[Directions]
Please write out the final portion of the records below exactly: the line containing "Where should I click to: Click", every line after it, and nothing else.

Stored entries
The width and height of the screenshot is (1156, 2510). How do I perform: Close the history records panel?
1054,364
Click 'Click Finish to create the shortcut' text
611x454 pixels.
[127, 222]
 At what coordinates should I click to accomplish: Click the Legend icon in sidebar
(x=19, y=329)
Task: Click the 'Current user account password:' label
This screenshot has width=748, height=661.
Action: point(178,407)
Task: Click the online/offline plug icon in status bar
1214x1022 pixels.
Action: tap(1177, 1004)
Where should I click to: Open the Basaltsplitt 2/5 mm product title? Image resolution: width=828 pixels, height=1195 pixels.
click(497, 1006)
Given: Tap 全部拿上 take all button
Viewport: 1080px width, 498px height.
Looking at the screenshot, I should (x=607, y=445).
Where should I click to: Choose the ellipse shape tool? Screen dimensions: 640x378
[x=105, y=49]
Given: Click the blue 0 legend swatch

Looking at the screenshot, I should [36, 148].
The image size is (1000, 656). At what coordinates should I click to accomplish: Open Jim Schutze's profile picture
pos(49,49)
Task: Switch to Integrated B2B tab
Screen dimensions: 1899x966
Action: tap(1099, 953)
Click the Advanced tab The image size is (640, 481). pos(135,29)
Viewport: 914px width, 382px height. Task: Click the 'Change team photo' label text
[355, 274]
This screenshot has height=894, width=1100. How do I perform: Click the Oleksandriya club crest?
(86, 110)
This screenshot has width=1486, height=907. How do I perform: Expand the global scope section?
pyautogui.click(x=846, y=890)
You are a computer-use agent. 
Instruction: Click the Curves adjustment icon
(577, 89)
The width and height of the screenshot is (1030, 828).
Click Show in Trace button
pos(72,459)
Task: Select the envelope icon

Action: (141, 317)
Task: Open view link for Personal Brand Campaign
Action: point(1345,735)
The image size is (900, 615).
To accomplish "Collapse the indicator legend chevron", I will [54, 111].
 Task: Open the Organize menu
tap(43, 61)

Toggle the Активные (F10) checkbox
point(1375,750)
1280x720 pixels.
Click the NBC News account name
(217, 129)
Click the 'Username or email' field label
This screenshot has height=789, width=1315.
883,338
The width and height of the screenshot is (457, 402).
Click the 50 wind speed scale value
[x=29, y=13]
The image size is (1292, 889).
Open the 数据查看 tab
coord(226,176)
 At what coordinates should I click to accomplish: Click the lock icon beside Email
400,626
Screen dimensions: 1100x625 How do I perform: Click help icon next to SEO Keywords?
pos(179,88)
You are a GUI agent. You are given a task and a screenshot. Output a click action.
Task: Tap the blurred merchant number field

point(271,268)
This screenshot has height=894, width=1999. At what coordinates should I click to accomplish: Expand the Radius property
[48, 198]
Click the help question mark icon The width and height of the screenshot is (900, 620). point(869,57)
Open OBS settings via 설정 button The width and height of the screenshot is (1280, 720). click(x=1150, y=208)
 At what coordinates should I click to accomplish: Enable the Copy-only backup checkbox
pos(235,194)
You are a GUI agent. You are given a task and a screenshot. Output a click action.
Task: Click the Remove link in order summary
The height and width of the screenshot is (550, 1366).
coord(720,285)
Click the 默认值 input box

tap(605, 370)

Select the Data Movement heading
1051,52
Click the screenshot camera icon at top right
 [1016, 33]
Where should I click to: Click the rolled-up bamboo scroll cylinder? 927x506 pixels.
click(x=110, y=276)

[Written answer]
Where should I click to: Click the rolled-up bamboo scroll cylinder? 927x506 pixels.
click(x=110, y=276)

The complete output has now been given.